[What you will do] In the listing below, pick out lines with "Given".
[Records for this task Boundary: Start]
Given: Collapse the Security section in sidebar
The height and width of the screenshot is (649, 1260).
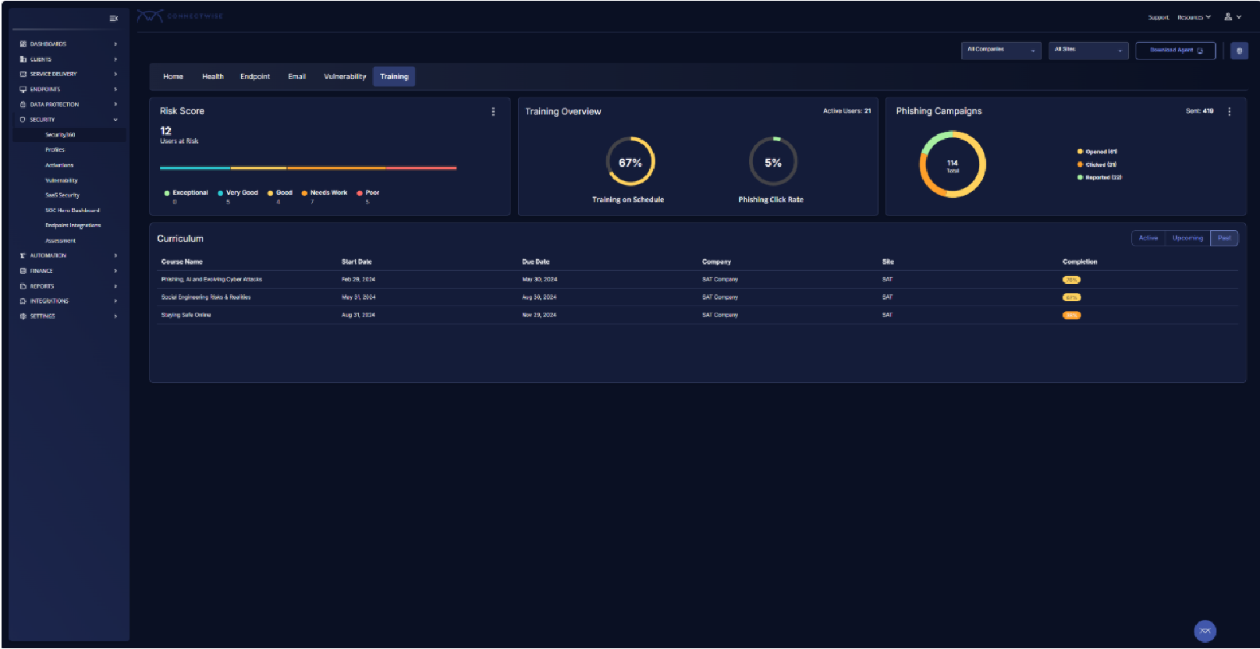Looking at the screenshot, I should tap(115, 119).
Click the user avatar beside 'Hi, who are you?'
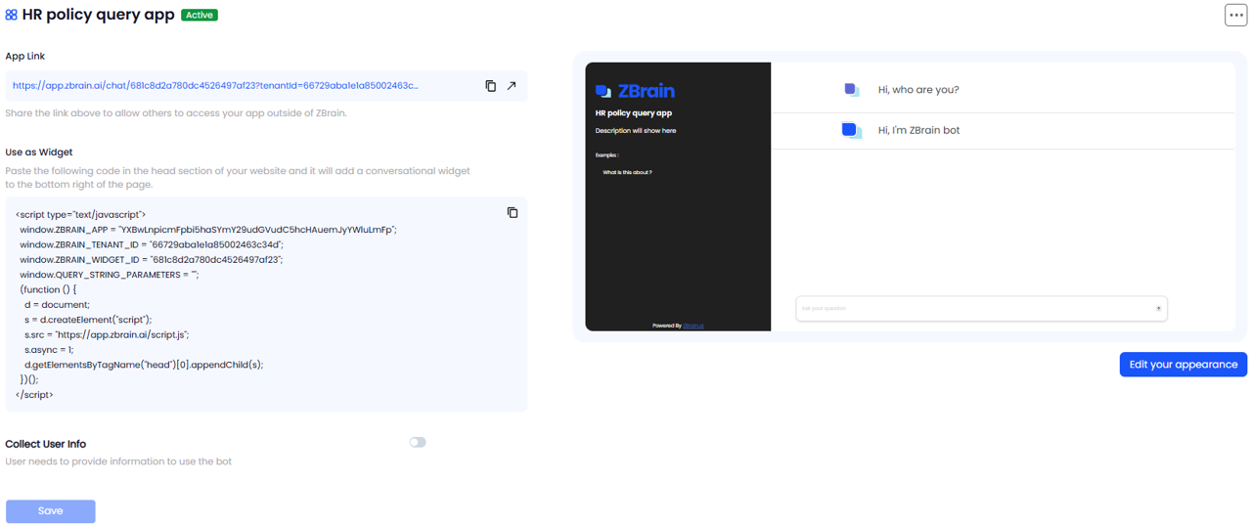 [x=851, y=90]
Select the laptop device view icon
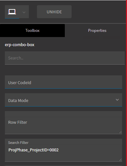The height and width of the screenshot is (166, 127). point(12,12)
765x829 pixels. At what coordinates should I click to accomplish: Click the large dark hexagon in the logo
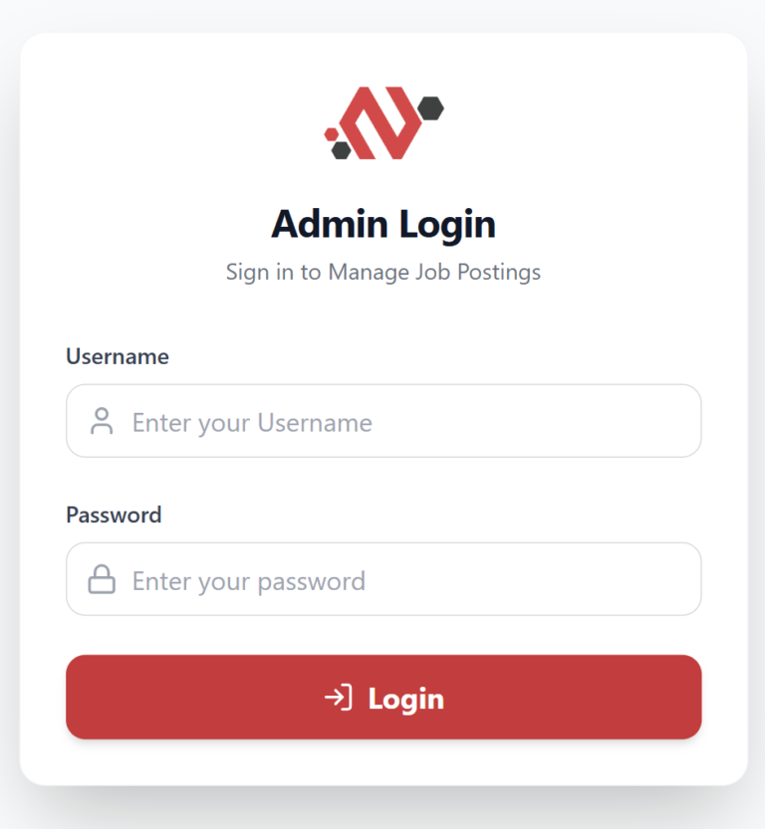pos(431,107)
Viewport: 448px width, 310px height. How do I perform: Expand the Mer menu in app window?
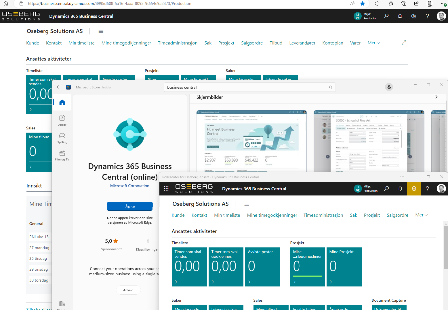[x=422, y=215]
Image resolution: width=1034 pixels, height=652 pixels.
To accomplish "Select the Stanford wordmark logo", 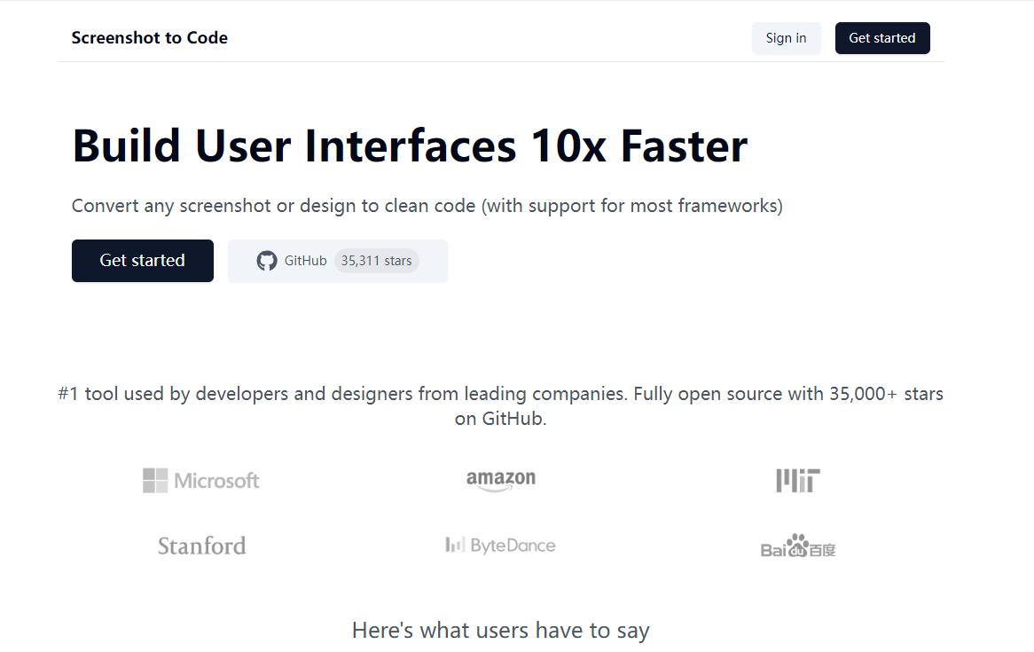I will coord(201,546).
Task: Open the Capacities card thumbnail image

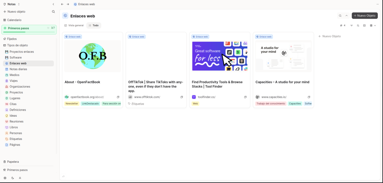Action: point(283,56)
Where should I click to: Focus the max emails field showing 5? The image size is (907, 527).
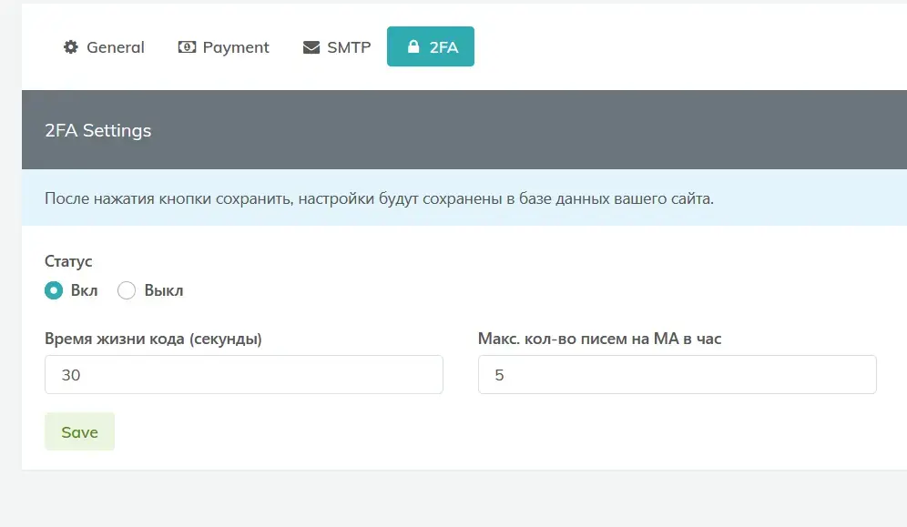pos(678,374)
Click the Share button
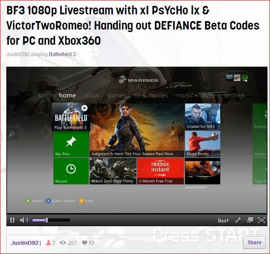270x254 pixels. [254, 243]

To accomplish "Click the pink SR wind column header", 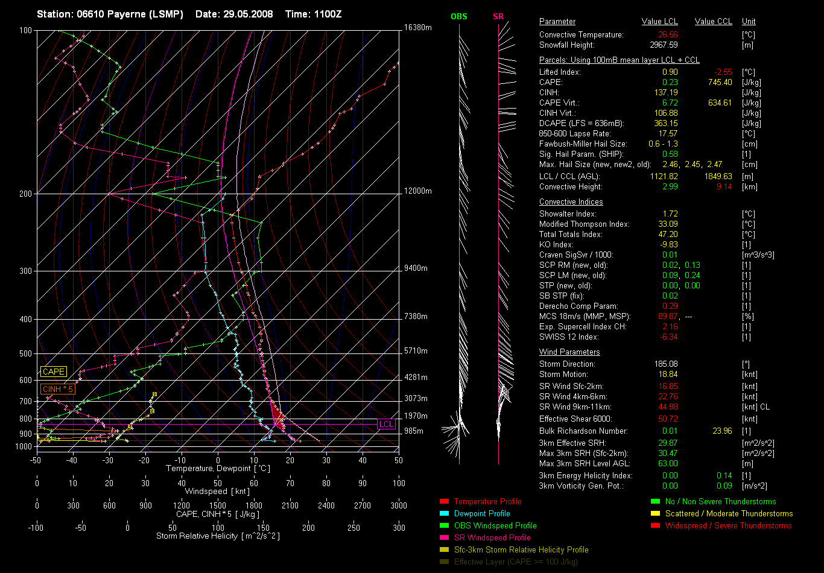I will point(498,17).
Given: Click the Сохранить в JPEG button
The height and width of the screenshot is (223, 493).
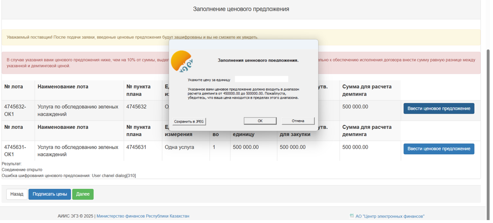Looking at the screenshot, I should [189, 121].
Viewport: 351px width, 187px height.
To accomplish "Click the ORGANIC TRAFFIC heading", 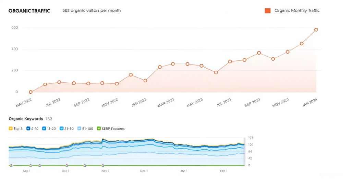I will pos(29,11).
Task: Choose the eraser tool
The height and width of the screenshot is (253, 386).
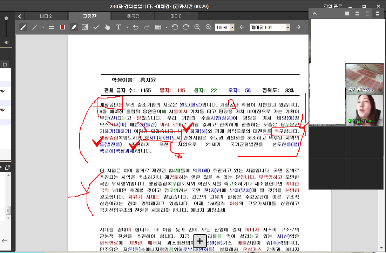Action: pos(85,27)
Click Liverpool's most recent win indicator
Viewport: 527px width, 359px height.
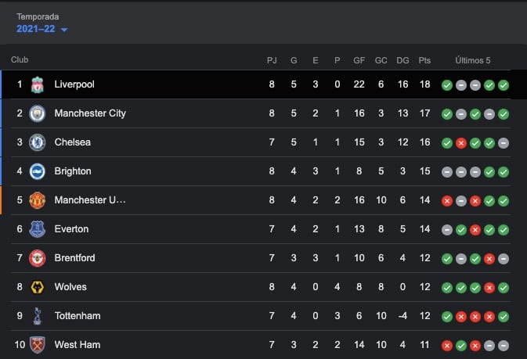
[Records for this task Boundary: End]
[Your solution]
Given: Collapse the Security section in sidebar
Given: Click the Сохранить в JPEG button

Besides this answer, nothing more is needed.